Dancing is clearly the main focus, however, for some of the students in ROAD, who may already be picturing themselves performing professionally in “Swan Lake” or “Giselle” to packed houses. For some of those students interested in taking their ROAD training a step further, the KC Ballet offers a unique opportunity: full scholarships for a year-long ROAD extension class onsite at the company’s Todd Bolender Center for Dance and Creativity in Kansas City, Mo. The class, held once a week, offers more formal instruction in ballet in an actual dance studio setting. The capper: At the end of the school year, the students get to take part in the Kansas City Ballet School’s year-end spring performance at the Kauffman Center for the Performing Arts in Kansas City, Mo.

Three of those students will be from Shawanoe Elementary. Fifth-graders Jaedis Horton, Jaiseanna Brown and Megan Campbell all auditioned and received scholarships for the extension class.

“I’m a better leaper now, ‘cause she taught me how to leap,” said Megan of what she is liking about the extension class, taught by Nadia Iozzo, a former dancer with the KC Ballet who is now a teacher with the KC Ballet School.

Iozzo said there are 19 students in her ROAD class this year.

"I guess more than anything you really feel like you're making a difference for these students, because not all of them would necessarily have an opportunity to participate in a class like that elsewhere," she said. "So it's a really special opportunity for them."

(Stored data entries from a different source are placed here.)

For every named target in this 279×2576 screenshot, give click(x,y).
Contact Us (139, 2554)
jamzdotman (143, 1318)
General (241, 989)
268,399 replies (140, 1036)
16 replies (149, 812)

Jaedis, who has been taking dance classes since she was 3, said she enjoyed the ROAD class last school year and wanted to continue with it “because I (wanted) to do something different than my regular dance.”

Her mom is pretty proud of her, too, Jaedis said.

“Because she sees me doing it and working hard,” she said.

Both Jaedis and Megan said they wanted to be professional dancers one day, and Martin said the extension class was a solid step in the right direction, serving as a transition into more advanced classes with the KC Ballet School should the students and their parents choose to pursue that. It also helps to prepare them mentally for "the whole process of learning the commitment of studying dance," she said.

That lifelong commitment is something Iozzo can attest to.

"Being a dancer requires a lot of hard work, commitment and sacrifice, but it is all worth it when you step onto that stage," she said.